** PROVIDED INFORMATION follows **

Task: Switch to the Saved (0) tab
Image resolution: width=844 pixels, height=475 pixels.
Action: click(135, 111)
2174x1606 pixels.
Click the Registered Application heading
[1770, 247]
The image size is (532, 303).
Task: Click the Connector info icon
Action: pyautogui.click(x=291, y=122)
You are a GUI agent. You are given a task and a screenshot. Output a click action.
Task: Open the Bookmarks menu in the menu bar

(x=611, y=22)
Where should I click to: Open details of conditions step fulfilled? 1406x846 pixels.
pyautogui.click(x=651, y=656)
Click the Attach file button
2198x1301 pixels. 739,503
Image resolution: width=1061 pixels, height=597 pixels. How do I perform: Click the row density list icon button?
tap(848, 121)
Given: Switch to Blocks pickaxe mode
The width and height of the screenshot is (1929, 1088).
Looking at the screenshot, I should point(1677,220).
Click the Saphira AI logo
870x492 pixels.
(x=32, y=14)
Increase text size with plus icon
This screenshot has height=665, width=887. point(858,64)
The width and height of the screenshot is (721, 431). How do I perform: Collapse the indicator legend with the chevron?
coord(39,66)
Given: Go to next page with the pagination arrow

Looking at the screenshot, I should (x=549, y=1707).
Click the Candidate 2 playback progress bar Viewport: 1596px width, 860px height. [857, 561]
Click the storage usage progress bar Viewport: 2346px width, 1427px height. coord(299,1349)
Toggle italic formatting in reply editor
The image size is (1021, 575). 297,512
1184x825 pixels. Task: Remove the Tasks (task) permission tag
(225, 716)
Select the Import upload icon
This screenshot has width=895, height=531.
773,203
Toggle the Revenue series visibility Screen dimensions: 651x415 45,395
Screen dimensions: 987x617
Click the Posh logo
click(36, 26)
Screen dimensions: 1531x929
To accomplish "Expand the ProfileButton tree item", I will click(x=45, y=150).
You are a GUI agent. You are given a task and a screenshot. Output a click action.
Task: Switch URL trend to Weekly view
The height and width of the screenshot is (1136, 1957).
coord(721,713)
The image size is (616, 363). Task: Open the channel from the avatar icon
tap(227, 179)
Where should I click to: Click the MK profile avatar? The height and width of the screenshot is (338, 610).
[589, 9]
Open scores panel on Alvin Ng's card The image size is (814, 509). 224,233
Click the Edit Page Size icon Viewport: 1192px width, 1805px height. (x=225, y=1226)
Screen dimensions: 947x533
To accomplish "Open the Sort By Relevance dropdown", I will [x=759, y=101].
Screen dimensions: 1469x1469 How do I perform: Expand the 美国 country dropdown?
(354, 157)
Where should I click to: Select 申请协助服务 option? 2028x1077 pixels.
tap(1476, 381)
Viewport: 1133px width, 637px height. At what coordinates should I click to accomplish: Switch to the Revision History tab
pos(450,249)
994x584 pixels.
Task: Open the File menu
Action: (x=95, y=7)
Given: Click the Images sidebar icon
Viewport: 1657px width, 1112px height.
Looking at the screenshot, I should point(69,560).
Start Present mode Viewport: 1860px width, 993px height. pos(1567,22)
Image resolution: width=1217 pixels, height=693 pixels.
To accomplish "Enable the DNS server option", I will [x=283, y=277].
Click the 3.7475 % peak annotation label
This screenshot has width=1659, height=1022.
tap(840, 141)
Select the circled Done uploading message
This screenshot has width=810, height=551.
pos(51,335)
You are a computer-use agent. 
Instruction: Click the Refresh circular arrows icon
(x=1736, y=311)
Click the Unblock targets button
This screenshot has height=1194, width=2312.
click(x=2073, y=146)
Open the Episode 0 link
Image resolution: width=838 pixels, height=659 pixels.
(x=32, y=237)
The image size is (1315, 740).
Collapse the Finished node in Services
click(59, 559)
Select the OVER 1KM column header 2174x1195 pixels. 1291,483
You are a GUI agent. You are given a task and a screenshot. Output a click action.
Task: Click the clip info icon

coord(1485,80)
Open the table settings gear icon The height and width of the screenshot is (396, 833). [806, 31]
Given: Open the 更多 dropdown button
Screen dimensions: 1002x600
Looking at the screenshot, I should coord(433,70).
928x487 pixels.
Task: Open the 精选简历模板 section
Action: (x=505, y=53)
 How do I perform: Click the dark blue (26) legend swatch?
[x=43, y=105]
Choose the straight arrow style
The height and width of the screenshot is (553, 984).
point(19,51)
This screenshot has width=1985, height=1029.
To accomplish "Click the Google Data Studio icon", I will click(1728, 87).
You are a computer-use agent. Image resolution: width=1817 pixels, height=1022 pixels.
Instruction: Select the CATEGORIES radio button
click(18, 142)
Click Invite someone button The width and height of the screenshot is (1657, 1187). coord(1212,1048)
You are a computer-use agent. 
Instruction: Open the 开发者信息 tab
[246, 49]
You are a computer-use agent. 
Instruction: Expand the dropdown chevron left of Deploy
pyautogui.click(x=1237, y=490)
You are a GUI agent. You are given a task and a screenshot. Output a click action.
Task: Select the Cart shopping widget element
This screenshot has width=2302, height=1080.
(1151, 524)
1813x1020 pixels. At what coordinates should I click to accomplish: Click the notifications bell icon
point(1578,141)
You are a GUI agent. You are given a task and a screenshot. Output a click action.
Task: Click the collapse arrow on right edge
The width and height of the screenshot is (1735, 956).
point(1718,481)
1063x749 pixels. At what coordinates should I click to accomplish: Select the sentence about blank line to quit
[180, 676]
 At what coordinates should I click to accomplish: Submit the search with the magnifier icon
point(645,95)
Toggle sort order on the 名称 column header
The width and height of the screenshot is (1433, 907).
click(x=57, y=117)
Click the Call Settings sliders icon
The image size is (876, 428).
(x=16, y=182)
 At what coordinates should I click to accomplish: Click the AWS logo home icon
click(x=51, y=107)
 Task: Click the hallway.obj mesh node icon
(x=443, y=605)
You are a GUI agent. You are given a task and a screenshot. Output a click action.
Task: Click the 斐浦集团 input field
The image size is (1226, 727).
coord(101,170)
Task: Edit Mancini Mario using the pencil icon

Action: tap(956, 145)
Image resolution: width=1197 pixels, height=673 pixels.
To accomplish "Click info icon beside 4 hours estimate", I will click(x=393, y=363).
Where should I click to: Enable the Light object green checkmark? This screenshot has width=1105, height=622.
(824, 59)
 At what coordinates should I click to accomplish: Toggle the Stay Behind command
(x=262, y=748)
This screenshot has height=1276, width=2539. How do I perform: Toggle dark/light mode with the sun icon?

** End of PROVIDED INFORMATION **

__TRY IT__: A faithful, word-for-word transcript of the material above is the required answer.

__RESULT OF THIS EXERCISE__:
Task: Switch to the Saved (0) tab
Image resolution: width=844 pixels, height=475 pixels.
Action: click(135, 111)
2174x1606 pixels.
Click the Registered Application heading
[1770, 247]
The image size is (532, 303).
Task: Click the Connector info icon
Action: pyautogui.click(x=291, y=122)
You are a GUI agent. You are given a task and a screenshot. Output a click action.
Task: Open the Bookmarks menu in the menu bar

(x=611, y=22)
Where should I click to: Open details of conditions step fulfilled? 1406x846 pixels.
pyautogui.click(x=651, y=656)
Click the Attach file button
2198x1301 pixels. 739,503
Image resolution: width=1061 pixels, height=597 pixels. How do I perform: Click the row density list icon button?
tap(848, 121)
Given: Switch to Blocks pickaxe mode
The width and height of the screenshot is (1929, 1088).
Looking at the screenshot, I should point(1677,220).
Click the Saphira AI logo
870x492 pixels.
(x=32, y=14)
Increase text size with plus icon
This screenshot has height=665, width=887. point(858,64)
The width and height of the screenshot is (721, 431). How do I perform: Collapse the indicator legend with the chevron?
coord(39,66)
Given: Go to next page with the pagination arrow

Looking at the screenshot, I should (x=549, y=1707).
Click the Candidate 2 playback progress bar Viewport: 1596px width, 860px height. [857, 561]
Click the storage usage progress bar Viewport: 2346px width, 1427px height. coord(299,1349)
Toggle italic formatting in reply editor
The image size is (1021, 575). 297,512
1184x825 pixels. Task: Remove the Tasks (task) permission tag
(225, 716)
Select the Import upload icon
This screenshot has width=895, height=531.
773,203
Toggle the Revenue series visibility Screen dimensions: 651x415 45,395
Screen dimensions: 987x617
Click the Posh logo
click(36, 26)
Screen dimensions: 1531x929
To accomplish "Expand the ProfileButton tree item", I will click(x=45, y=150).
You are a GUI agent. You are given a task and a screenshot. Output a click action.
Task: Switch URL trend to Weekly view
The height and width of the screenshot is (1136, 1957).
coord(721,713)
The image size is (616, 363). Task: Open the channel from the avatar icon
tap(227, 179)
Where should I click to: Click the MK profile avatar? The height and width of the screenshot is (338, 610).
[589, 9]
Open scores panel on Alvin Ng's card The image size is (814, 509). 224,233
Click the Edit Page Size icon Viewport: 1192px width, 1805px height. (x=225, y=1226)
Screen dimensions: 947x533
To accomplish "Open the Sort By Relevance dropdown", I will [x=759, y=101].
Screen dimensions: 1469x1469 How do I perform: Expand the 美国 country dropdown?
(354, 157)
Where should I click to: Select 申请协助服务 option? 2028x1077 pixels.
tap(1476, 381)
Viewport: 1133px width, 637px height. At what coordinates should I click to accomplish: Switch to the Revision History tab
pos(450,249)
994x584 pixels.
Task: Open the File menu
Action: (x=95, y=7)
Given: Click the Images sidebar icon
Viewport: 1657px width, 1112px height.
Looking at the screenshot, I should point(69,560).
Start Present mode Viewport: 1860px width, 993px height. pos(1567,22)
Image resolution: width=1217 pixels, height=693 pixels.
To accomplish "Enable the DNS server option", I will [x=283, y=277].
Click the 3.7475 % peak annotation label
This screenshot has width=1659, height=1022.
tap(840, 141)
Select the circled Done uploading message
This screenshot has width=810, height=551.
pos(51,335)
You are a computer-use agent. 
Instruction: Click the Refresh circular arrows icon
(x=1736, y=311)
Click the Unblock targets button
This screenshot has height=1194, width=2312.
click(x=2073, y=146)
Open the Episode 0 link
Image resolution: width=838 pixels, height=659 pixels.
(x=32, y=237)
The image size is (1315, 740).
Collapse the Finished node in Services
click(59, 559)
Select the OVER 1KM column header 2174x1195 pixels. 1291,483
You are a GUI agent. You are given a task and a screenshot. Output a click action.
Task: Click the clip info icon

coord(1485,80)
Open the table settings gear icon The height and width of the screenshot is (396, 833). [806, 31]
Given: Open the 更多 dropdown button
Screen dimensions: 1002x600
Looking at the screenshot, I should coord(433,70).
928x487 pixels.
Task: Open the 精选简历模板 section
Action: (x=505, y=53)
 How do I perform: Click the dark blue (26) legend swatch?
[x=43, y=105]
Choose the straight arrow style
The height and width of the screenshot is (553, 984).
point(19,51)
This screenshot has width=1985, height=1029.
To accomplish "Click the Google Data Studio icon", I will click(1728, 87).
You are a computer-use agent. Image resolution: width=1817 pixels, height=1022 pixels.
Instruction: Select the CATEGORIES radio button
click(18, 142)
Click Invite someone button The width and height of the screenshot is (1657, 1187). coord(1212,1048)
You are a computer-use agent. 
Instruction: Open the 开发者信息 tab
[246, 49]
You are a computer-use agent. 
Instruction: Expand the dropdown chevron left of Deploy
pyautogui.click(x=1237, y=490)
You are a GUI agent. You are given a task and a screenshot. Output a click action.
Task: Select the Cart shopping widget element
This screenshot has width=2302, height=1080.
(1151, 524)
1813x1020 pixels. At what coordinates should I click to accomplish: Click the notifications bell icon
point(1578,141)
You are a GUI agent. You are given a task and a screenshot. Output a click action.
Task: Click the collapse arrow on right edge
The width and height of the screenshot is (1735, 956).
point(1718,481)
1063x749 pixels. At what coordinates should I click to accomplish: Select the sentence about blank line to quit
[180, 676]
 At what coordinates should I click to accomplish: Submit the search with the magnifier icon
point(645,95)
Toggle sort order on the 名称 column header
The width and height of the screenshot is (1433, 907).
click(x=57, y=117)
Click the Call Settings sliders icon
The image size is (876, 428).
(x=16, y=182)
 At what coordinates should I click to accomplish: Click the AWS logo home icon
click(x=51, y=107)
 Task: Click the hallway.obj mesh node icon
(x=443, y=605)
You are a GUI agent. You are given a task and a screenshot. Output a click action.
Task: Click the 斐浦集团 input field
The image size is (1226, 727).
coord(101,170)
Task: Edit Mancini Mario using the pencil icon

Action: tap(956, 145)
Image resolution: width=1197 pixels, height=673 pixels.
To accomplish "Click info icon beside 4 hours estimate", I will click(x=393, y=363).
Where should I click to: Enable the Light object green checkmark? This screenshot has width=1105, height=622.
(824, 59)
 At what coordinates should I click to accomplish: Toggle the Stay Behind command
(x=262, y=748)
This screenshot has height=1276, width=2539. How do I perform: Toggle dark/light mode with the sun icon?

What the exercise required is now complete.